-- start Given text --
4.1. Modeling the Environment
The proposed model was applied to a simulation to determine the potential benefits of the system. Vissim simulation software was used to model the effects of this framework on a real intersection. Data from two intersections, 128th Street and 72nd Avenue and 132nd Street and 72nd Avenue in Surrey, BC, were utilized to create and calibrate a Vissim model and ensure that it is an accurate representation of reality [
3].
The modeling environment, PTV Vissim, utilizes a Wiederman 99 car-following model. The model, which accurately represents car following behavior, allows for the creation of several different vehicle classes. A custom class relating to connected vehicles was created that allows for all V2I and I2V communications to be limited to vehicles of the CV class.
PTV Vissim’s COM integration allows for the extraction of real-time traffic data from the simulation, including position, speed, and other relevant parameters and dynamic assignment of desired speed distributions. Different parameters may also be changed during a simulation, including signal states as well as individual kinematic variables for specific vehicles. Of note is the desired speed of a vehicle, which may be modified during the simulation. The desired speed represents a predefined speed distribution that defines a vehicle’s acceleration and deceleration behavior. This may be used to emulate speed advisories given that the behavior is similar to driver reaction to speed limits, and slight variations in speeding/slowing down behavior are likely to be observed in practice. Speed distributions were created in PTV Vissim emulating the typical distribution of vehicle speeds at the speed limits of 30, 40, and 50 km/h with a shifted mean to represent desired speed distributions for discrete speed limits within this range (e.g., centered at 32, 36, 42, 49 km/h).
4.2. Defining the Test Sites
A total of two intersections were modeled with varying scenarios created to represent different arrival patterns and traffic volumes throughout the day. The first intersection on 128th Street and 72nd Avenue was used to train the reinforcement learning model, while the second intersection was set aside to be used to validate the results.
The first intersection, located on 128th Street and 72nd Avenue in Surrey, BC, is comprised of four approaches, each with two through lanes and a left turn lane at the intersection. A bus route is present on 72nd Avenue. A loop detector system, which allows for adaptive traffic signal control using left turn vehicle occupancy, was also present on all four approaches. This was considered as the main test site, representing a typical intersection. The algorithm’s performance on this intersection was considered to be representative of standard conditions for two-lane roads.
-- end Given text --
-- start Data section --
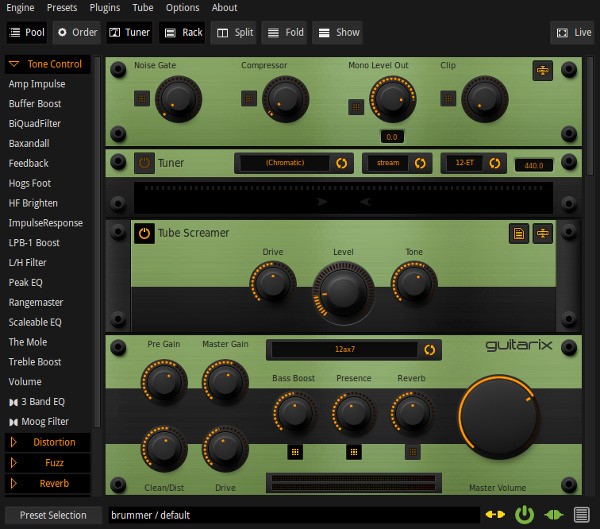
Task: Toggle the Tube Screamer power switch
Action: (x=144, y=233)
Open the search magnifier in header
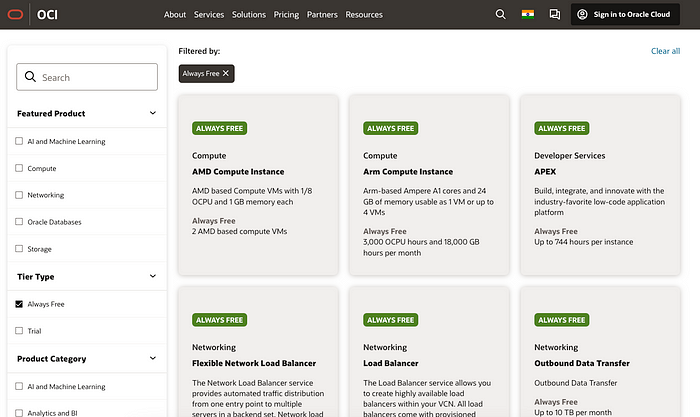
-- end Data section --
*To be done*.
- 1) According to the Vissim simulation text, why can changing a vehicle's desired speed stand in for giving it a speed advisory? Answer in one to three sentences.
- 2) Extend the Vissim simulation text, starting where it stops.
The material has nothing to do with the Vissim simulation text.

*Results by task*.
- 1) A vehicle's desired speed sets its acceleration and deceleration behavior, and this behavior is similar to how drivers react to speed limits. The slight variations in speeding up and slowing down that result are also likely to be observed in practice.

- 2)
A second intersection located on 132nd Street and 72nd Avenue in Surrey, BC (
Figure 4) was selected to validate the algorithm due to its distinct characteristics. Unlike the first intersection, this intersection features a southbound approach with one lane and a -left-turning bay, as well as a northbound approach with a right-turning lane, a through lane, and a -left-turning bay. The eastbound and westbound approaches are similar to that of the first intersection, with two through lanes and a left turn lane on each approach. Detector loops and bus routes were present on all four approaches of this intersection. These differing characteristics allow for the algorithm to be tested on various different geometric and temporal conditions that will provide insight into the effectiveness of the algorithm on different types of roadways. An additional benefit of using this as validation would be to observe the effects of transferring a trained model onto a new intersection and observing the effect of training.
The hourly traffic volumes observed on 128th Street and 72nd Avenue ranged from 2343 vehicles at 10:00–11:00 a.m. to 4186 vehicles at 3:00–4:00 p.m., and the hourly traffic volume observed on 132nd Street and 72nd Avenue ranged from 2140 vehicles at 10:00–11:00 a.m. to 3354 vehicles at 5:00–6:00 p.m. It should be noted that the southbound and northbound traffic volumes are for a single lane of traffic, which differs from the two-lane northbound and southbound approaches on 128th Street. The hourly traffic volume data are shown in
Figure 5 and
Figure 6.
4.3. Training Process
The first intersection at 128th Street and 72nd Avenue in Surrey, BC, was used to train the model. Episodes, which consisted of random 20-min samples from simulation hours, were used in the training process during which the model’s performance was expected to improve over time. The model was initially trained based on traffic conditions that represent the scenario between 12:00 p.m. and 1:00 p.m., before being applied to random hours between 9:00 a.m. and 5:00 p.m. This was done to generalize the training dataset as to not overfit to a specific traffic volume. Over 450 episodes were run, with a minimum of 50 episodes per simulation hour being performed for each scenario. While simulation time may vary based on the device used, each episode took approximately an average of 8 min to complete, for a total approximate training time of 60 h.
Each simulation episode consisted of several timesteps with a defined Δt of 5 s. The trajectories of vehicles were obtained every second in real-time. These trajectories were used to update a trajectory matrix every Δt, which was used to obtain both the input parameters to the RL model (occupancy, speed, platoon gap, etc.) as well as predict future trajectories. The system thus considers these future trajectories when updating the platoon speed and relays speed advisories to the vehicles in question through the use of desired speed distributions.
Vissim random number generator (RNG) seeds were used to account for the inherent randomness in the system to overcome limitations within the model and avoid overfitting using the DDPG RL algorithm. The Ornstein Uhlenbeck noise parameters were similarly selected as to avoid repeatedly applying the same “optimum policy” to the same situation without exploring potentially better solutions and updating the policy based on new states observed.
Once the system was trained on the intersection at 128th Street and 72nd Avenue for 450 episodes, baseline safety performance was established based on fixed seeds throughout the day. This established the basis for which model performance could be compared. The process was repeated for the second intersection resulting in the creation of a “do-nothing option” scenario where baseline safety was quantified.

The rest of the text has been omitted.